Friday, April 19, 2013

Asylum Detention Needs Improvements

Asylum detention

As Congress considers legislation to reform the U.S. immigration system, a new U.S. Commission on International Religious Freedom (USCIRF) report, Assessing the U.S. Government’s Detention of Asylum Seekers: Further Action Needed to Fully Implement Reforms, finds that the U.S. government continues to detain asylum seekers under inappropriate conditions in jails and jail-like facilities. This detention is contrary to both longstanding USCIRF recommendations and reforms the Department of Homeland Security (DHS) announced in 2009.

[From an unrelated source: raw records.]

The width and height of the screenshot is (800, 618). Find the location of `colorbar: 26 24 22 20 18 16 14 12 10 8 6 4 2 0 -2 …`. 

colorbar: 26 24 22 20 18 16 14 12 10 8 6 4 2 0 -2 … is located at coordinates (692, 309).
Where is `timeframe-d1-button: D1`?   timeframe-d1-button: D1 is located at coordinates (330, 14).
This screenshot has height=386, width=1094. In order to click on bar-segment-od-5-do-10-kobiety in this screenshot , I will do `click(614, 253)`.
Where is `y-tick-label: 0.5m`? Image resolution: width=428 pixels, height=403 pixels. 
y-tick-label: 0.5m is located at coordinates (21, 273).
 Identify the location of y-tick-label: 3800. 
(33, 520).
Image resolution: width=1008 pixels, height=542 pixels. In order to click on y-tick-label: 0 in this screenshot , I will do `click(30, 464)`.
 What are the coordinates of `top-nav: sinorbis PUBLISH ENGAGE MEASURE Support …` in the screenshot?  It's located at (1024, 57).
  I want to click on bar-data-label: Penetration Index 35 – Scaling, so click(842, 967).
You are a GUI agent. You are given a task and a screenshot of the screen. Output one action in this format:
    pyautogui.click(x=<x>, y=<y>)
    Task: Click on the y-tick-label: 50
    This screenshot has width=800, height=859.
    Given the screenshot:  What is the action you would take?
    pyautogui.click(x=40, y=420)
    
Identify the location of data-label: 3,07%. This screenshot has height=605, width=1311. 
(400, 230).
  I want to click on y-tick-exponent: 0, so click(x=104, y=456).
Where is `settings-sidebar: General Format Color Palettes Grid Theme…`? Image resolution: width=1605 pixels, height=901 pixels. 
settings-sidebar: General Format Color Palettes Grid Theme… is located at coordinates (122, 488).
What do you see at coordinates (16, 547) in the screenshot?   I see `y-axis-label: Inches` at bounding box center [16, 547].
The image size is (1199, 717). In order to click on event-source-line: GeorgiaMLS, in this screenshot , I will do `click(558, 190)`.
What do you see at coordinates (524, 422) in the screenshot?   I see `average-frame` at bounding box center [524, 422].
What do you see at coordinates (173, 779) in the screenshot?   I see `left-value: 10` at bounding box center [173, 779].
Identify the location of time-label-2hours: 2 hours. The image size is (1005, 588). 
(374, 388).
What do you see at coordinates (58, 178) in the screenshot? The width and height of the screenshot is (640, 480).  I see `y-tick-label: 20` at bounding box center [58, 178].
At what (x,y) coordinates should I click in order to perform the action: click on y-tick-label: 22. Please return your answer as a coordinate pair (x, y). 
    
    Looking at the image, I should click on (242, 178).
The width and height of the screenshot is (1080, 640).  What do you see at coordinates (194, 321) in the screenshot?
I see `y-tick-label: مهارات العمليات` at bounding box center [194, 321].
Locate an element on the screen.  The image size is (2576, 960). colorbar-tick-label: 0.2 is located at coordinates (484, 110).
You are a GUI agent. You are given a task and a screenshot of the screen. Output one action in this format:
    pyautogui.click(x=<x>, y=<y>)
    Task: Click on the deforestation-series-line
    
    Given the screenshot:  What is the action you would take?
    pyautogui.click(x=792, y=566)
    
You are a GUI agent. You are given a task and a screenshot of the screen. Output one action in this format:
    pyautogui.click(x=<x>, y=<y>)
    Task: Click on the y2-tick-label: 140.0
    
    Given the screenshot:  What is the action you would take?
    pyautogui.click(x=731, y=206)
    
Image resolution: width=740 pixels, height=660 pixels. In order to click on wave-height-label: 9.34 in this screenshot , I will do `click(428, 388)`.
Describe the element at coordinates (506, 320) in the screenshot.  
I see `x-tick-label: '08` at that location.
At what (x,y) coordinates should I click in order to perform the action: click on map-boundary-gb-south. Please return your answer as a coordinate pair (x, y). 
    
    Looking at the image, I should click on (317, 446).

Between July and December 2012, USCIRF staff toured 10 detention facilities nationwide and met with officials and asylum seekers. The goal was to assess progress DHS’ Immigration and Customs Enforcement Agency (ICE) had made on reforms that, if fully implemented, would realize USCIRF recommendations on the detention of asylum seekers. In October 2009, ICE had announced plans to develop a new immigration detention system, with facilities based on civil, not penal, models in locations with access to legal services, emergency rooms, and transportation. “

USCIRF continues to recommend that ICE codify into regulations its 2009 parole process and criteria guidelines under which most asylum seekers found to have a credible fear of persecution are paroled rather than detained. USCIRF also finds that further improvements are needed to expand immigration detainees’ access to legal information, representation, and in-person hearings.